Enclosing balconies
By Gideon Levy
This grotesqueness would be funny if it didn't involve such a fateful matter. In 100 days, Netanyahu has managed to turn the whole world against him, including his last remaining friends. Washington sent his envoy, Isaac Molho, who had also tried to ply the balcony solution, home in disgrace. The meeting with U.S. Middle East envoy George Mitchell was canceled, and Netanyahu made himself a laughing stock in Paris and Rome. And all over a balcony - another desperate Israeli prank designed to deceive the world.
I remember the image from my childhood: the amputee salesman knocking on our doors in the evening and offering his forlorn-looking wares - floor rags and razor blades from a wooden suitcase. He would arouse a mixture of terror and compassion in us, but no one wanted his merchandise. I was reminded of him last week when I saw pictures of Prime Minister Benjamin Netanyahu knocking on the doors of the leaders of Italy and France, among the last friends of Israel.
From capital to capital, our Benjamin Netanyahu went around suggesting that the open balconies in the settlements be enclosed. Everywhere he went, he heard the same thing. The doors were slammed in the face of the salesman, and Netanyahu for his part persevered, suggesting an arrangement maybe like the Italian hill town of San Gimignano, with its houses built upwards, trying in vain to continue juggling. Even Silvio Berlusconi, whose pro-Israel positions are sometimes ridiculous and embarrassing, slammed the door in his face.
But lest we do injustice to the amputee salesman of our childhood: He tried to make an honest living. Netanyahu, however, is trying to deceive. They'll enclose balconies and build another 100 houses, too.
Netanyahu was left stark naked. A prime minister without an agenda is the worst possible news for Israel. "Mr. Terror" without terrorism, "Mr. Iran" without Iran. Even a Thatcherite without Thatcherism, which has breathed its last breath. All the fears that he had generated, and upon which he built his career, were dissipated or dismissed in one fell swoop. Netanyahu was left with nothing. He has nothing to offer. His suitcase is empty. You can no longer scare the world with Palestinian terrorism, because - what to do? - there hasn't been any for a long time, touch wood.
Netanyahu's second career, as "Mr. Iran," has been indefinitely postponed as irrelevant. When the Iranian regime has been split in the face of such impressive and courageous popular protest, and with U.S. President Barack Obama trying to change course, can Netanyahu continue to wag his tail over the danger of the bomb, as he again tried to do in such a ridiculous way on his European tour?
It's a case of beating on an empty vessel. There are no buyers for Netanyahu's Iranian goods. Bomb or no bomb, we've been left with enclosing balconies.

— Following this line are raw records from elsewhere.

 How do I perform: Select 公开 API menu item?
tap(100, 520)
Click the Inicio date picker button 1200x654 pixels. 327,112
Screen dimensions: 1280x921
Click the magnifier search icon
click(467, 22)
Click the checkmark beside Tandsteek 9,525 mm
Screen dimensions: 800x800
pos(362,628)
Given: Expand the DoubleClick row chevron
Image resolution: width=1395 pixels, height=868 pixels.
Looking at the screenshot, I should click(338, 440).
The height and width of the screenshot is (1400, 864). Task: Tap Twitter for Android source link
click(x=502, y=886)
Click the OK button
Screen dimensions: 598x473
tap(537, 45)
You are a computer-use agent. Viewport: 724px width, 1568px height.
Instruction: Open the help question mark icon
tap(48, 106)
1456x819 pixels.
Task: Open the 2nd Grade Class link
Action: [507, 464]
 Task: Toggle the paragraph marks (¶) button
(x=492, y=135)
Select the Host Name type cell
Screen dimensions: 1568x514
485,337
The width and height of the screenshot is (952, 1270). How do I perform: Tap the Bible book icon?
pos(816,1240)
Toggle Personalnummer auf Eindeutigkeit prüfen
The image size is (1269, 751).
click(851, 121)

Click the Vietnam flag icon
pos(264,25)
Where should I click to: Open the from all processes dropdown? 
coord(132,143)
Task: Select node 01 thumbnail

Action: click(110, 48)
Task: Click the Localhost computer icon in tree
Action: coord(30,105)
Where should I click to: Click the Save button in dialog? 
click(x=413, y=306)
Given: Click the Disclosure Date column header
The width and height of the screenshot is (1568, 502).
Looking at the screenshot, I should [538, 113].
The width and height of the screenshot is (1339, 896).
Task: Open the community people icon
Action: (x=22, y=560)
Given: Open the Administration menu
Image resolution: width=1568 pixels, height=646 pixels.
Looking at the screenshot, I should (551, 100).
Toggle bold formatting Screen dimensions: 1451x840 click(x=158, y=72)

What a pathetic sight: An Israeli prime minister, who was just elected with new promise, travels around the world with such moldy wares. While Obama talks big, Netanyahu talks about the smallest of the small. While Obama is portrayed as the harbinger of historic change, Netanyahu is seen as dealing in trivialities, a petty merchant trying to sell defective trinkets that no one wants.
Thanks to Obama, we have returned to the fateful, fundamental question: Will the Israeli occupation last another 40 years, or has the world become totally fed up with it, having decided to put an end to it? Obama is sending signals that he has chosen the second option. The controversy over freezing the settlements is therefore indeed a "waste of time," as Netanyahu declared in Europe. The time has come to get to the heart of the matter: evacuating them. Netanyahu's words at Bar-Ilan University are therefore also seen as futile. Two states don't begin with enclosing balconies, but with evacuating them.
To Netanyahu all that is left, sooner than expected, is survival - in the face of the United States and the Habayit Hayehudi party. In March 2007, I wrote the following: "The prime minister, what does he have in life? He rises in the morning, but the morning doesn't arise in him. He gets into bed at night and what does he think? That he again managed to satisfy the American administration and reject Syrian signals? What will the prime minister say to himself at the end of his first year in office? And the second? What does he think he will leave behind other than surviving?"
I was writing about Netanyahu's predecessor, Ehud Olmert. A year and a half later, Olmert is finished, leaving behind only battlefield remains from two unnecessary wars. But my words, to my great sorrow and shame, apply twofold to Olmert's successor.